/---
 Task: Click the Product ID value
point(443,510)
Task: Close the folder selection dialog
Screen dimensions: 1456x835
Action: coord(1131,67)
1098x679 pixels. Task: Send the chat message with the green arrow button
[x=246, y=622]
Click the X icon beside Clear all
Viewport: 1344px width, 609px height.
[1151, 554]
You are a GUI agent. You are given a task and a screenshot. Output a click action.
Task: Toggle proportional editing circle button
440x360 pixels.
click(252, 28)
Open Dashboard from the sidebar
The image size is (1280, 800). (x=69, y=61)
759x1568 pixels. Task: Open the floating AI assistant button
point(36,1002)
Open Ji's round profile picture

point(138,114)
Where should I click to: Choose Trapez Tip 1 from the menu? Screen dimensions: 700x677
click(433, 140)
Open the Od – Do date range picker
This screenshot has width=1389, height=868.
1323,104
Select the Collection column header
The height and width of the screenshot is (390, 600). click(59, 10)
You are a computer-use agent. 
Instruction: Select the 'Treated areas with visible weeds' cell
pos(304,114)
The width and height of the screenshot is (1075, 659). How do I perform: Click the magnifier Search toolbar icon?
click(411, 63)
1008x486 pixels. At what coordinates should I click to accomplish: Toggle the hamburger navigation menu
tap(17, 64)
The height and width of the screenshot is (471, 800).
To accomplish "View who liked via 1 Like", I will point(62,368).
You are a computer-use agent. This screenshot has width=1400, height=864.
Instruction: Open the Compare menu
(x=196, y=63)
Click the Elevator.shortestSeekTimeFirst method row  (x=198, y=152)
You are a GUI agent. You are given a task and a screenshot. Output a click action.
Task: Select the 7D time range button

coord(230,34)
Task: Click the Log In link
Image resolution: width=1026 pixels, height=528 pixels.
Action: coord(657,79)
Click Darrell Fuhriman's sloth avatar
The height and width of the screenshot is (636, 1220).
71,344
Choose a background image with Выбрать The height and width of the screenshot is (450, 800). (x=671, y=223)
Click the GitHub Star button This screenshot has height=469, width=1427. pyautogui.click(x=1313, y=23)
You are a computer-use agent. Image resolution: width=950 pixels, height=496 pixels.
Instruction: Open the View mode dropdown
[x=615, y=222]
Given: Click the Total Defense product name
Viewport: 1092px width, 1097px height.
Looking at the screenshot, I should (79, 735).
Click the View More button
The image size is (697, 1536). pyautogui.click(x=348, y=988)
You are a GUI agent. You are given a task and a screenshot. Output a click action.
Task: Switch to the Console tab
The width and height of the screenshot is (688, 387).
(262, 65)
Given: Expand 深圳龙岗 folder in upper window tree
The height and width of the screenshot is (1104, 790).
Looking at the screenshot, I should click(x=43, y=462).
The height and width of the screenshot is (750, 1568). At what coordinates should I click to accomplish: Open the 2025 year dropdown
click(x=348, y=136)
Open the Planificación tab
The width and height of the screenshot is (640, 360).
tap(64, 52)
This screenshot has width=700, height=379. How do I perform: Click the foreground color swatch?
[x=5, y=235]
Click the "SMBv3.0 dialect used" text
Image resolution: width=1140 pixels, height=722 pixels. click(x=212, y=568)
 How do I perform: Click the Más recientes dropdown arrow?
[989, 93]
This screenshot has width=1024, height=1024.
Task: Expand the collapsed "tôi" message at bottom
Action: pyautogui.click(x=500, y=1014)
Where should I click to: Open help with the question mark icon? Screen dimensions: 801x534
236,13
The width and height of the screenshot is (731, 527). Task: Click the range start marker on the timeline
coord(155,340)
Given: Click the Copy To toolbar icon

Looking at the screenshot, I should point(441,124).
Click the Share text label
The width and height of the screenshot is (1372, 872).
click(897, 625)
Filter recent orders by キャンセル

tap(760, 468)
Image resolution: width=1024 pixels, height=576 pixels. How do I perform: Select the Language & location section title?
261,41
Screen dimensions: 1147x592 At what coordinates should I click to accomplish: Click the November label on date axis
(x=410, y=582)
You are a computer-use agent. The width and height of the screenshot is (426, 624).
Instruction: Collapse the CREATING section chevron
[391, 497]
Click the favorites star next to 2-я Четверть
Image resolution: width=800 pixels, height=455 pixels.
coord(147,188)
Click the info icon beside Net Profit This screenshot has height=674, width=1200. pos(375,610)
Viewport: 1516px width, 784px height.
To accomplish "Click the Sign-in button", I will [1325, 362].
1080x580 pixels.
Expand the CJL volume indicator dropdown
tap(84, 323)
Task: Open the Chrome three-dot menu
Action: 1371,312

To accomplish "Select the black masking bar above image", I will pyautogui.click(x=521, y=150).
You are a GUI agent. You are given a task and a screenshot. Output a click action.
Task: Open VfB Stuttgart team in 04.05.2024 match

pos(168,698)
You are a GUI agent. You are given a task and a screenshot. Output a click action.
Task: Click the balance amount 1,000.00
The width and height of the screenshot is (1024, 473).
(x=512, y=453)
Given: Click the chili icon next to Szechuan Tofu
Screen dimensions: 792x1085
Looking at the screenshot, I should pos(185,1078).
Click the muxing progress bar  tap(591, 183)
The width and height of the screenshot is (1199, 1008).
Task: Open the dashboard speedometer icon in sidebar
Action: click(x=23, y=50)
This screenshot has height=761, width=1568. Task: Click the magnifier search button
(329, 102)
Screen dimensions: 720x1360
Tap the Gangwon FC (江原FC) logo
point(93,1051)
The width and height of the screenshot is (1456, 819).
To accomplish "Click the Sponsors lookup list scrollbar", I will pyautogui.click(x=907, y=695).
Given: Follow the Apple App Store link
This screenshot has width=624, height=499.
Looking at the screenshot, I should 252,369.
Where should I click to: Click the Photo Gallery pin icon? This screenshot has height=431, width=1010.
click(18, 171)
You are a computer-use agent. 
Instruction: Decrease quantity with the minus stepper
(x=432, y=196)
\---
### Exercise prompt
Begin at the line above that has "Choose a background" and stop after the line that has "Task: Switch to the Console tab", copying each line exactly and adding nothing else.

### Result below
Choose a background image with Выбрать The height and width of the screenshot is (450, 800). (x=671, y=223)
Click the GitHub Star button This screenshot has height=469, width=1427. pyautogui.click(x=1313, y=23)
You are a computer-use agent. Image resolution: width=950 pixels, height=496 pixels.
Instruction: Open the View mode dropdown
[x=615, y=222]
Given: Click the Total Defense product name
Viewport: 1092px width, 1097px height.
Looking at the screenshot, I should (79, 735).
Click the View More button
The image size is (697, 1536). pyautogui.click(x=348, y=988)
You are a GUI agent. You are given a task and a screenshot. Output a click action.
Task: Switch to the Console tab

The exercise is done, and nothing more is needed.